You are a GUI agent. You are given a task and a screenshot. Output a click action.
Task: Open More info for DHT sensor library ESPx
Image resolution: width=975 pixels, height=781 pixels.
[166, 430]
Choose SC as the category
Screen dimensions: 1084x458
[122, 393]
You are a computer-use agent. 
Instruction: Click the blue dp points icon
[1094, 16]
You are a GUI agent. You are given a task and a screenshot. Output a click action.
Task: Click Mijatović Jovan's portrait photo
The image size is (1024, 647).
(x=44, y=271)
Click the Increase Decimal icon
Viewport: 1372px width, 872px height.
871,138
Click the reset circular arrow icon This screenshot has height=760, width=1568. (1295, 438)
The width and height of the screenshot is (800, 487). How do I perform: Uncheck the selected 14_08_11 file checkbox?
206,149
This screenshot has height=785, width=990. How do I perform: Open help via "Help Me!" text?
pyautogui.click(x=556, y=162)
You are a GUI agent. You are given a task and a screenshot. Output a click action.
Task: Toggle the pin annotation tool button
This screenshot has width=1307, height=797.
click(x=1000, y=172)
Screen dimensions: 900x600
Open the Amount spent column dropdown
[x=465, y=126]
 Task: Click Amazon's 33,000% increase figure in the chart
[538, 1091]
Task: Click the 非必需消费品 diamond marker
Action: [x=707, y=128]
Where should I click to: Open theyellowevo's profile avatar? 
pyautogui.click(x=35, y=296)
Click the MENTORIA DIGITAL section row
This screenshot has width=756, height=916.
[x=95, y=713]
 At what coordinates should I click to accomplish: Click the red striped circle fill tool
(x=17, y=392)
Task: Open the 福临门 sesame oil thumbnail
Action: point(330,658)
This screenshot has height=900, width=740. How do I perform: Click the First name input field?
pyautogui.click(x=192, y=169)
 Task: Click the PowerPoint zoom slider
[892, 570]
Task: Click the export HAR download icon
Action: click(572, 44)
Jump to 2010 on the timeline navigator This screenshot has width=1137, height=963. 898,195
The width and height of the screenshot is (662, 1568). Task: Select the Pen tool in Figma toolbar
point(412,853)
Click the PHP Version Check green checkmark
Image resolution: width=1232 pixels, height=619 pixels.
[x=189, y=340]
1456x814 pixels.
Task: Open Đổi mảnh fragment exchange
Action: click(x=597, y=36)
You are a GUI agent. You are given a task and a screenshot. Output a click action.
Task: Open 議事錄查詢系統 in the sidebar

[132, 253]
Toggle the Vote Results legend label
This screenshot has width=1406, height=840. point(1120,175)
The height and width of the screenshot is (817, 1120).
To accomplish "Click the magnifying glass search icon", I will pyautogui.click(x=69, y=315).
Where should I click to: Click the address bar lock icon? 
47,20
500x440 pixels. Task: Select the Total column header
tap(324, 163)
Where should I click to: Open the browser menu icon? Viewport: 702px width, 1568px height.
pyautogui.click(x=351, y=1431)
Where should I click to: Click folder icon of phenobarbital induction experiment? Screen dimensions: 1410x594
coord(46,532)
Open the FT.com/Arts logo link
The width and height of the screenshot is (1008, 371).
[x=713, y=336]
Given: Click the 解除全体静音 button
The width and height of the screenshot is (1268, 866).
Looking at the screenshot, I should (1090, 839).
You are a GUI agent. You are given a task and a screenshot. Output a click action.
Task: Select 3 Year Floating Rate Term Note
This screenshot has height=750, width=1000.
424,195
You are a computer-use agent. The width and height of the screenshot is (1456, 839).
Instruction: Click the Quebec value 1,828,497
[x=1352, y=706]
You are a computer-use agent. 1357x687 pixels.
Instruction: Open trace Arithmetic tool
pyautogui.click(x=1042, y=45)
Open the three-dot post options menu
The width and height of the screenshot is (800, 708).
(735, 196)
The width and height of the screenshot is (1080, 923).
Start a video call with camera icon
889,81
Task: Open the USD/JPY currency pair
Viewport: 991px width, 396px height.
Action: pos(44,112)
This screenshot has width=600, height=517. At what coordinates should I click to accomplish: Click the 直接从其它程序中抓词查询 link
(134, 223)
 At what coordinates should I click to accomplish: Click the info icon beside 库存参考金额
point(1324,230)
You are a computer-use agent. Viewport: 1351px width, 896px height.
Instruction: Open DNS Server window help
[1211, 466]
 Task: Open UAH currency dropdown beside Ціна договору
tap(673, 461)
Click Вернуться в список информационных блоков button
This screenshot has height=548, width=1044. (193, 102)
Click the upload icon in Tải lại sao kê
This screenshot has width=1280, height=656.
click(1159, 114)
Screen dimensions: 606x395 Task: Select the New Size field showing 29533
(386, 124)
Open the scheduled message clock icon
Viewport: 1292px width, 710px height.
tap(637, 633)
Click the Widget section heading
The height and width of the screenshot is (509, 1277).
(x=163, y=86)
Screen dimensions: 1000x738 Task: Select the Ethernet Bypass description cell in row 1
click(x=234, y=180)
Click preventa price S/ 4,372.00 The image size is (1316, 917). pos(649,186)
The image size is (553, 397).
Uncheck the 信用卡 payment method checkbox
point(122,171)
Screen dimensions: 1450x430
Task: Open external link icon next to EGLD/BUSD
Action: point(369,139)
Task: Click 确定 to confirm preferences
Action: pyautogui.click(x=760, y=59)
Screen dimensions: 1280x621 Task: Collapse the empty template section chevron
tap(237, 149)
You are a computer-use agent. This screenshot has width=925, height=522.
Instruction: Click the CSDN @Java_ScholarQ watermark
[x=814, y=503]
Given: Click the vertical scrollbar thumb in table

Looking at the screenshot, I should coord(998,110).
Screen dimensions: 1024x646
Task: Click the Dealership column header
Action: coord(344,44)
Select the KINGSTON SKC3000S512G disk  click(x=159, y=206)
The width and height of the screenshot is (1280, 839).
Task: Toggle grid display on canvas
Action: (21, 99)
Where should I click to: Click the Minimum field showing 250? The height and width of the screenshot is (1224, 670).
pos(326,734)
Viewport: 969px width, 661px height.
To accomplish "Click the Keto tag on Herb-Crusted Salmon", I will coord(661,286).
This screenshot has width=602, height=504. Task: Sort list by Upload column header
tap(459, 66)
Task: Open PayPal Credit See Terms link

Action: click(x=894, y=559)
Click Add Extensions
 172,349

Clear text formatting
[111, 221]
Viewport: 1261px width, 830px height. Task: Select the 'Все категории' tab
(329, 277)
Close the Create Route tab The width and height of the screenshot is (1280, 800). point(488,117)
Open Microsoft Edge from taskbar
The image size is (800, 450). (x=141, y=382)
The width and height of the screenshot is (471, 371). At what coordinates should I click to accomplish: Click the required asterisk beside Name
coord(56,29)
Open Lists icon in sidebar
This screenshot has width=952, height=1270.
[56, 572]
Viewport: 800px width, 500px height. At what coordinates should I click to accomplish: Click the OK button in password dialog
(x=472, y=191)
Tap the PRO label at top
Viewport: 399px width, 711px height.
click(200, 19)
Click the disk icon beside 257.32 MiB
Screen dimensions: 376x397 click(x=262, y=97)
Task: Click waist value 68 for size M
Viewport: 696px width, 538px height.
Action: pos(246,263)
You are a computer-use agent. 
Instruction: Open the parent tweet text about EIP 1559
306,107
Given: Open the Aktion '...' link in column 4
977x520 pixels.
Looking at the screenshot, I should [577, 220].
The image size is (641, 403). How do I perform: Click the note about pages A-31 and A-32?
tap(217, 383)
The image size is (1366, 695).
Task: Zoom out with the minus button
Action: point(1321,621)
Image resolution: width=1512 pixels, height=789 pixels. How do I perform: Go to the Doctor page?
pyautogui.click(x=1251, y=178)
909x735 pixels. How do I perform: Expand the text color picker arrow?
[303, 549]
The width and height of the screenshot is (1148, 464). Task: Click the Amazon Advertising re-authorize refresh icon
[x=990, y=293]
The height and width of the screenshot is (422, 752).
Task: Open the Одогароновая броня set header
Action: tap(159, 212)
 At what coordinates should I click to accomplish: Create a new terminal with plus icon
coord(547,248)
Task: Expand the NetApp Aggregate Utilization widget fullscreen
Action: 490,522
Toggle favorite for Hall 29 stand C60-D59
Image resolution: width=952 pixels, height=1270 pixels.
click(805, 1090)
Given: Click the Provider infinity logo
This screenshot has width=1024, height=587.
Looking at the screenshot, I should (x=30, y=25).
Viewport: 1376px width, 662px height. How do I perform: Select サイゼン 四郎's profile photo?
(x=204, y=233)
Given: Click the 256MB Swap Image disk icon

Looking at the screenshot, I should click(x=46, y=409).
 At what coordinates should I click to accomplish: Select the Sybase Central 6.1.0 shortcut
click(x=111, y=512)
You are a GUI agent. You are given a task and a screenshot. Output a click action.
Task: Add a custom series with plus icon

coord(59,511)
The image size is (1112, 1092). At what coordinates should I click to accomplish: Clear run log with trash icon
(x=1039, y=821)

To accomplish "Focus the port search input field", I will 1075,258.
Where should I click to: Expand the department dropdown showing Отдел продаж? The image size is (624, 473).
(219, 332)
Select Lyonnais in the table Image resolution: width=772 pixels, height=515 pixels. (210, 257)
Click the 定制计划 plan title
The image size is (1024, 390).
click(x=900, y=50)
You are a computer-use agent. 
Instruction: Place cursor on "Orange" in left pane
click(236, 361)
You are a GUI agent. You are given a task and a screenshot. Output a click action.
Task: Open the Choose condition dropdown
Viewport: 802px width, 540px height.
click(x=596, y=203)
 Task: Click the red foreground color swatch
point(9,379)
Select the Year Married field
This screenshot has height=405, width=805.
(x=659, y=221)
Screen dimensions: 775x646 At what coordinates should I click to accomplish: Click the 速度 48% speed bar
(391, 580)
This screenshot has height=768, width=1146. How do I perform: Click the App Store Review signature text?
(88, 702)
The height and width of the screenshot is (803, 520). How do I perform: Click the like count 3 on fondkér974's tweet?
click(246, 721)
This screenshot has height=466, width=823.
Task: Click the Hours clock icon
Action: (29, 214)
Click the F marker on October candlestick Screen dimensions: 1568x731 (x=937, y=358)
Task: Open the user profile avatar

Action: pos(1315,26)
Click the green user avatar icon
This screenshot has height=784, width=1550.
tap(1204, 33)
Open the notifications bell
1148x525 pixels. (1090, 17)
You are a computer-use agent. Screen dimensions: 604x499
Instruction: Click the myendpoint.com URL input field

** REQUIRED ACTION **
Copy all lines from the entries that contain the word "Year".

** WRITTEN SOLUTION **
Task: Select 3 Year Floating Rate Term Note
Select the Year Married field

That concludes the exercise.